To be done: Could you format the entries from the line containing "1018x508 pixels." through the line containing "will [x=778, y=206]." as a numbered list, leaving out any blank lines?

--- Start Material for this task ---

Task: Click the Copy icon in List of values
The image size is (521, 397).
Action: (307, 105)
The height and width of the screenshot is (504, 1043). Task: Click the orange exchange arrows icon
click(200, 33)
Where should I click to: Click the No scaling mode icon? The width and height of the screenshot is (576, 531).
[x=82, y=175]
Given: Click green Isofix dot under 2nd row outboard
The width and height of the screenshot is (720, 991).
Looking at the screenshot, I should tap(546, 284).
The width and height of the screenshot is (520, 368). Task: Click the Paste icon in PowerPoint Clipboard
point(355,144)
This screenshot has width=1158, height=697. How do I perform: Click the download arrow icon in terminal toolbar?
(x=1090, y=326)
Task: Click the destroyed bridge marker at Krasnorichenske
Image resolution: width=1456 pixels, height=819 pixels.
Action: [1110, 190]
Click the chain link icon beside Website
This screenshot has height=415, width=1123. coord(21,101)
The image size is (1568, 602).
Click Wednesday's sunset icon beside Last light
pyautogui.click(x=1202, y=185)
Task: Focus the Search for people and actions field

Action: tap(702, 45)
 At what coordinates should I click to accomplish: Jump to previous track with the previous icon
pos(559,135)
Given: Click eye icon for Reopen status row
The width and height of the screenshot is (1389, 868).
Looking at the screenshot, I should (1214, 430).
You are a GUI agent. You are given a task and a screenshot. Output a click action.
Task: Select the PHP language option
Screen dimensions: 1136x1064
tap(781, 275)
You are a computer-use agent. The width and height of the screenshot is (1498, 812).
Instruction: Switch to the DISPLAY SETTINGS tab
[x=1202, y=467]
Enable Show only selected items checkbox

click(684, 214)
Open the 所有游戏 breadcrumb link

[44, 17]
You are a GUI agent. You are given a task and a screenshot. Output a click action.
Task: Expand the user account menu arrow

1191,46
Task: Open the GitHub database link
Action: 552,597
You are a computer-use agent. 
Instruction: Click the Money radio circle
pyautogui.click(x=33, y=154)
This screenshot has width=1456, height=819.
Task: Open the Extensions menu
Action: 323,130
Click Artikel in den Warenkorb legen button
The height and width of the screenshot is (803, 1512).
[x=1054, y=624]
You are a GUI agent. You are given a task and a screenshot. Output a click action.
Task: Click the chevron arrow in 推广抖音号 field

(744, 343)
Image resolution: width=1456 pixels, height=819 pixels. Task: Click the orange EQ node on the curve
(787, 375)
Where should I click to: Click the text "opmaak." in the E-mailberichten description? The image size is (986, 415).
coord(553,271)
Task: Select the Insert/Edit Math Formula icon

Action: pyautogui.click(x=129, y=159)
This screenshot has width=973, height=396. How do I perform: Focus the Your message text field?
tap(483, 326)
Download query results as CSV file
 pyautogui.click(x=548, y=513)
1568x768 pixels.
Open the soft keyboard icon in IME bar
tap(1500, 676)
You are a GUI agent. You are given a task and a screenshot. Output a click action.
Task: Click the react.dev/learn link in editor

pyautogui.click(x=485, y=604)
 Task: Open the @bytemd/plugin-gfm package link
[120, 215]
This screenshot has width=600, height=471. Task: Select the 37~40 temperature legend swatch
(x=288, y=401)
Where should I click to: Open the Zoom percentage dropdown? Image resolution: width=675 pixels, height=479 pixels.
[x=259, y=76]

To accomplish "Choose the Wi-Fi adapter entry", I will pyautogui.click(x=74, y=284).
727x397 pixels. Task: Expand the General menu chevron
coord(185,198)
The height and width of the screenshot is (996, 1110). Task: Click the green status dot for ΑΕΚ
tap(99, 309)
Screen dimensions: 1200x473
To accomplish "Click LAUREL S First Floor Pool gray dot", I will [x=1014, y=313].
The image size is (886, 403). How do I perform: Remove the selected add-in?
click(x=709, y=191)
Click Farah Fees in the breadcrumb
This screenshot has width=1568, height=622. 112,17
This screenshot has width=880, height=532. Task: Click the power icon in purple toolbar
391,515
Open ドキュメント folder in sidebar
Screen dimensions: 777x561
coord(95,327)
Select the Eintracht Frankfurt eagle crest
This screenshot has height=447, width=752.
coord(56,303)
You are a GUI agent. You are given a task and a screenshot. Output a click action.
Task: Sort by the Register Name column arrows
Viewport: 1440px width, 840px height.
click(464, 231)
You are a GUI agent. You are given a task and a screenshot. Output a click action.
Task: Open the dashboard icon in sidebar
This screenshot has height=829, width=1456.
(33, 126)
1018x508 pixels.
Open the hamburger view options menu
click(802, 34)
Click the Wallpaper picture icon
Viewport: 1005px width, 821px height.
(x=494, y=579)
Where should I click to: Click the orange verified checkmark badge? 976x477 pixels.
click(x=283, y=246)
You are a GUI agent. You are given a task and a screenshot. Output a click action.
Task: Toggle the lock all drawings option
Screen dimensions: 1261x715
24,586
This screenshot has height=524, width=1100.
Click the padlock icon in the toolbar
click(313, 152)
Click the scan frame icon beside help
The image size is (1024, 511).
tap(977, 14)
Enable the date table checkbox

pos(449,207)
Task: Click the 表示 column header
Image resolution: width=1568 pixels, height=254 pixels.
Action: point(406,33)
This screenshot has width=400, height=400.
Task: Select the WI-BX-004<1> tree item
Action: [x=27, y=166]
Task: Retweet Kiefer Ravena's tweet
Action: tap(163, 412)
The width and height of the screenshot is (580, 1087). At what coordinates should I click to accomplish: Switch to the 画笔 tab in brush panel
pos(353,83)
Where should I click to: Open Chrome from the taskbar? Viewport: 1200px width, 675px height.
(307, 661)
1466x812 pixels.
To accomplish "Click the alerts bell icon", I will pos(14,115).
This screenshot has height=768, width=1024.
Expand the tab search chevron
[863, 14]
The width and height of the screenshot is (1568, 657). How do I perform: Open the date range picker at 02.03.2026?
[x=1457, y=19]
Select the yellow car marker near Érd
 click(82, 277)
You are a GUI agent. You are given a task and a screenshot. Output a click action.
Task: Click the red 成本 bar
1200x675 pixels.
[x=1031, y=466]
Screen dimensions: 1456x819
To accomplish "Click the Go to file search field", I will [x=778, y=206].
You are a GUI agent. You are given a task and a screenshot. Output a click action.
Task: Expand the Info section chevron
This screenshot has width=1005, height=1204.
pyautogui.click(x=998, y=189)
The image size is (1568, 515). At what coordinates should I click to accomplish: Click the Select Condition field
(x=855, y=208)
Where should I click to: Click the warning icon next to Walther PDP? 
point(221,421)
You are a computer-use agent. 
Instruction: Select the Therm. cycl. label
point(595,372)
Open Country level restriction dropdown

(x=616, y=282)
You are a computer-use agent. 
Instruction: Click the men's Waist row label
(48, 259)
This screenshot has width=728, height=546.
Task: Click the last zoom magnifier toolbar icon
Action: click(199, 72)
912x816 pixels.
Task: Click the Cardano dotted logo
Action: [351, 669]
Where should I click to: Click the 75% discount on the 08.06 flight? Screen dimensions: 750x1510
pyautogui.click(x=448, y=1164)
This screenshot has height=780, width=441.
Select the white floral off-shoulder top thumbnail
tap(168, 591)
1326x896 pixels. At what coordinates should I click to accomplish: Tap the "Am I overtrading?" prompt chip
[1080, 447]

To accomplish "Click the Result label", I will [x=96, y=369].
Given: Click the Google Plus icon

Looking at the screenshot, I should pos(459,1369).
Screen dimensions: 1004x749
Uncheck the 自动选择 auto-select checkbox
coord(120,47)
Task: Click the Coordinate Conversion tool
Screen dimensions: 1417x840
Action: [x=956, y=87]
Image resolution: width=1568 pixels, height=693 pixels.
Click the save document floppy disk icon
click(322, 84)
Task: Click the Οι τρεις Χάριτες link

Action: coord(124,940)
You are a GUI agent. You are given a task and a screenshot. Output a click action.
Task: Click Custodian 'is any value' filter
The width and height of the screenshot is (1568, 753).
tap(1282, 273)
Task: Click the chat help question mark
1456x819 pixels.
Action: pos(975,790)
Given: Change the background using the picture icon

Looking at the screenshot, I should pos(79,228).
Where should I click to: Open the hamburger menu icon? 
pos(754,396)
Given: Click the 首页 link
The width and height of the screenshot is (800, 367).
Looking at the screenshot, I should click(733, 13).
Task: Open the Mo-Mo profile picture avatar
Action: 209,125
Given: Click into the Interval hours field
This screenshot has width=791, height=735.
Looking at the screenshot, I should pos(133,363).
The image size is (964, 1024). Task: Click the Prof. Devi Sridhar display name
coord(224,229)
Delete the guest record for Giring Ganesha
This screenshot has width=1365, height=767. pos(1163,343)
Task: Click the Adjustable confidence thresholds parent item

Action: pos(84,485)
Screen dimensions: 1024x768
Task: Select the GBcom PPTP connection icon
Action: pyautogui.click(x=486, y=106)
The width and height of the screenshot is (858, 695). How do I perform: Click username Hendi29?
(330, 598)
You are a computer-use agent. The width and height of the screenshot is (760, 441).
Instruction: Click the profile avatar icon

--- End Material for this task ---

Correct response:
1. 1018x508 pixels.
2. Open the hamburger view options menu
3. click(802, 34)
4. Click the Wallpaper picture icon
5. Viewport: 1005px width, 821px height.
6. (x=494, y=579)
7. Where should I click to: Click the orange verified checkmark badge? 976x477 pixels.
8. click(x=283, y=246)
9. You are a GUI agent. You are given a task and a screenshot. Output a click action.
10. Task: Toggle the lock all drawings option
11. Screen dimensions: 1261x715
12. 24,586
13. This screenshot has height=524, width=1100.
14. Click the padlock icon in the toolbar
15. click(313, 152)
16. Click the scan frame icon beside help
17. The image size is (1024, 511).
18. tap(977, 14)
19. Enable the date table checkbox
20. pos(449,207)
21. Task: Click the 表示 column header
22. Image resolution: width=1568 pixels, height=254 pixels.
23. Action: point(406,33)
24. This screenshot has width=400, height=400.
25. Task: Select the WI-BX-004<1> tree item
26. Action: [x=27, y=166]
27. Task: Retweet Kiefer Ravena's tweet
28. Action: tap(163, 412)
29. The width and height of the screenshot is (580, 1087). At what coordinates should I click to accomplish: Switch to the 画笔 tab in brush panel
30. pos(353,83)
31. Where should I click to: Open Chrome from the taskbar? Viewport: 1200px width, 675px height.
32. (307, 661)
33. 1466x812 pixels.
34. To accomplish "Click the alerts bell icon", I will pos(14,115).
35. This screenshot has height=768, width=1024.
36. Expand the tab search chevron
37. [863, 14]
38. The width and height of the screenshot is (1568, 657). How do I perform: Open the date range picker at 02.03.2026?
39. [x=1457, y=19]
40. Select the yellow car marker near Érd
41.  click(82, 277)
42. You are a GUI agent. You are given a task and a screenshot. Output a click action.
43. Task: Click the red 成本 bar
44. 1200x675 pixels.
45. [x=1031, y=466]
46. Screen dimensions: 1456x819
47. To accomplish "Click the Go to file search field", I will [x=778, y=206].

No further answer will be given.